Former Harriman principal, Bobby Renfro says his treatment at RMC was better than MD Anderson.
Bobby Renfro walked into the administration office of Roane Medical Center wearing his “principal’s face,” and he was looking for Jason Pilant, Roane’s chief administrative officer (CAO).
“Is the CAO of this hospital here?” he asked Beth Kincaid, Roane’s executive assistant sternly. “I think I actually scared her,” he said later, “because the look on her face was like, ‘Uh oh … John Jones, please come to the office.’”
But Renfro was there to share good words and praise for Roane Medical Center for quality care during his recent four-day hospital stay. “I just wanted to come down here and thank [the CAO]”, he explained, noting that he considered his hospital experience to have been “really well organized and effective.”
Renfro should know about quality, organization and effectiveness. His post-academic career was spent as director of workforce development for the U.S. Department of Labor. That’s where he became an expert at recognizing problems in failing companies, recommending improvements, or closing the business and retraining workers for new careers.
But Renfro saw no problems at RMC.
“Everything was really just shockingly good,” said Renfro, who has business experience in the healthcare world. He developed nurse training for displaced workers and studied quality control standards at MD Anderson Cancer Center in Houston, Texas. “My treatment was better than anything could ever be any place else, including that of MD Anderson.”
Renfro’s visit to RMC’s administration offices came about two weeks after he awakened at 4 a.m. with heavy internal bleeding caused by a ruptured colon infection.
At the hospital, he was greeted immediately and sent back for a battery of tests to determine the problem. “As soon as I walked into that emergency room, the woman at the desk could tell I had an issue,” said Renfro. “She asked my name and date of birth, then she hollered for a gurney, which came immediately and took me back to the emergency room.”
Over the next several days, Renfro said he saw other marks of excellence. “They don’t treat you like you’re a number,” he said. “Every person was friendly and every person made sure I felt like the most important person in there.”
“Of course, I pay attention to things that maybe other people wouldn’t pay attention to,” he said.

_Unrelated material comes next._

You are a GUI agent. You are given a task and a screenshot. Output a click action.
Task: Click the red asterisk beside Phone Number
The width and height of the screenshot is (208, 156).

As an example, he said that service coordination between departments was obvious, much like a relay team handing off the baton.
Renfro said he wanted to thank Pilant because the staff “needs to be recognized for the good jobs they do. These are the things that make the system effective,” Renfro added. “It’s not the big deal that they did some innovative new surgery. It’s the woman out front that greets you. It’s the guy that parks the car for you. It’s the cook that cooked the food for you. Total teamwork solves most problems.”